CVE-2026-47176 (Medium) lets users who can configure bot settings enable logging and choose a logging channel they can read; the bot then logs deleted and edited message contents from every channel it can see, including private channels. CVE-2026-47177 (Medium) is similar: users who can configure bot settings can set the ticket transcript channel to a channel they can read, exposing the full history of all closed tickets.

Response and Remediation

Duck Organization has released patched versions addressing the full batch: version 1.1.8 fixes the ticket-spam issue (CVE-2026-49347), version 1.1.6 resolves the mention injection, permission bypass, and empty-rule injection bugs (CVE-2026-48485, CVE-2026-47197, CVE-2026-47196, CVE-2026-47195), version 1.0.5 addresses the cross-guild AutoMod deletion and the unban/unwarn mention injection (CVE-2026-47189, CVE-2026-47188), version 1.0.4 fixes the logging and transcript channel issues (CVE-2026-47177, CVE-2026-47176, CVE-2026-47175), and version 1.0.3 resolves the CI/CD takeover, reminder mention injection, AutoRole privilege escalation, and ticket mention injection (CVE-2026-47172, CVE-2026-47171, CVE-2026-47169, CVE-2026-47173). Version 1.0.1 patches the AutoMod permission bypass (CVE-2026-47163). Server administrators should update Questbot to the latest release immediately.

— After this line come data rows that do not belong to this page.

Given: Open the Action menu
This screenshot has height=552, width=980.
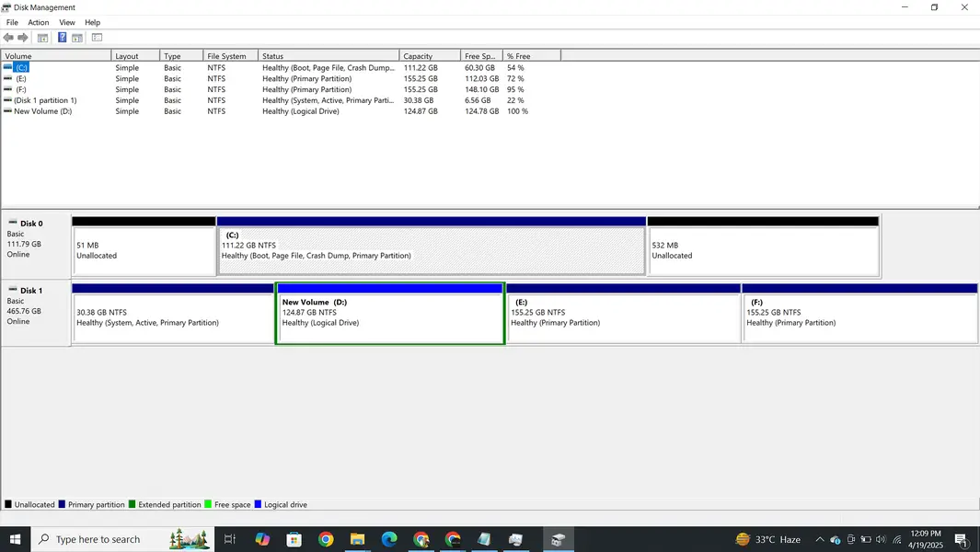Looking at the screenshot, I should click(39, 22).
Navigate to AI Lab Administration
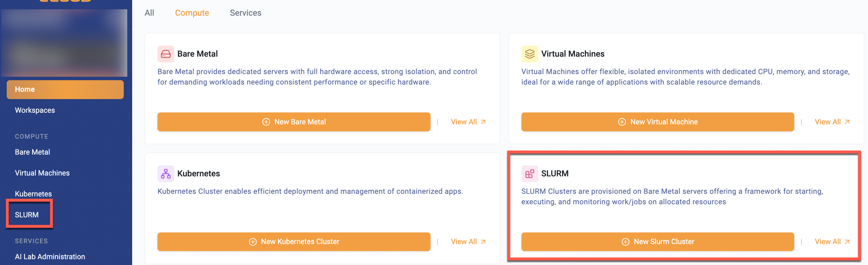 [50, 257]
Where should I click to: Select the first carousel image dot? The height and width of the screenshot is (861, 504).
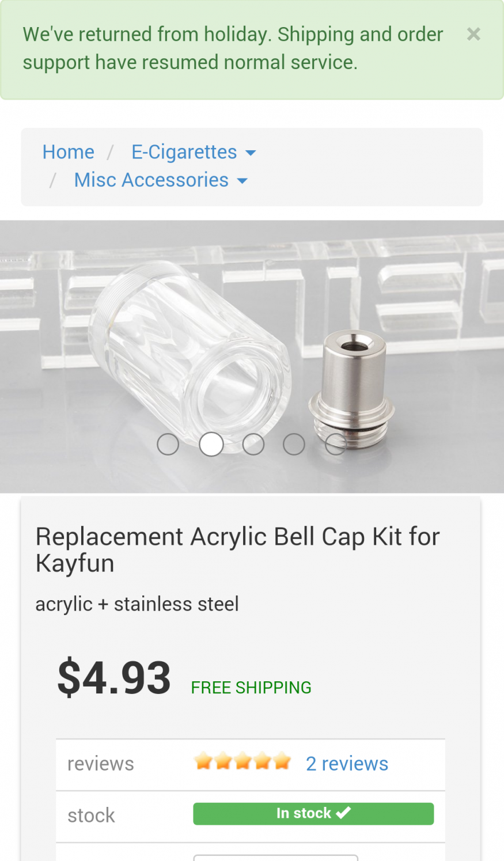click(168, 444)
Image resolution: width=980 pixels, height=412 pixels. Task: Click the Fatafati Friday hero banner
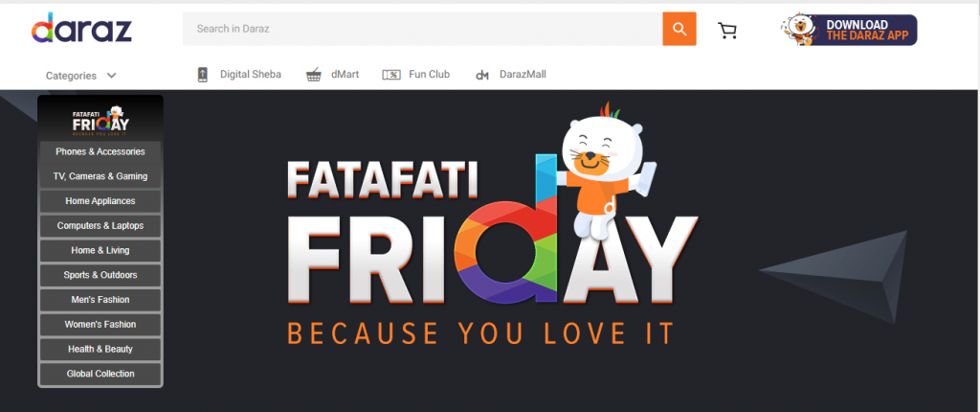pyautogui.click(x=493, y=224)

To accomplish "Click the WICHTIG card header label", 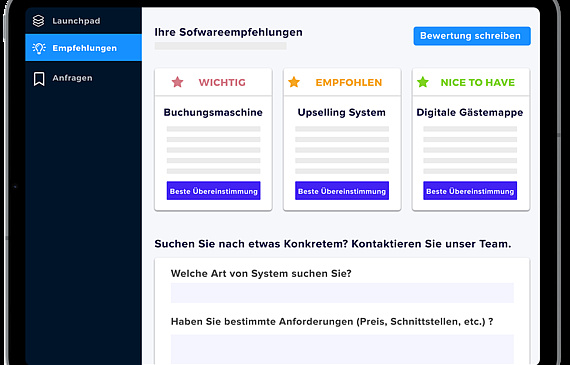I will click(x=222, y=83).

For Questbot users, this batch illustrates the risks that come with running a third-party moderation bot that has elevated Discord permissions. The breadth of the issues—from CI/CD compromise to mention spam to privilege escalation—means a single unpatched version can expose a server to takeover, data leaks, or denial-of-service. Server owners should verify they are running at least version 1.1.8 and review which bot configuration permissions they grant to non-admin users.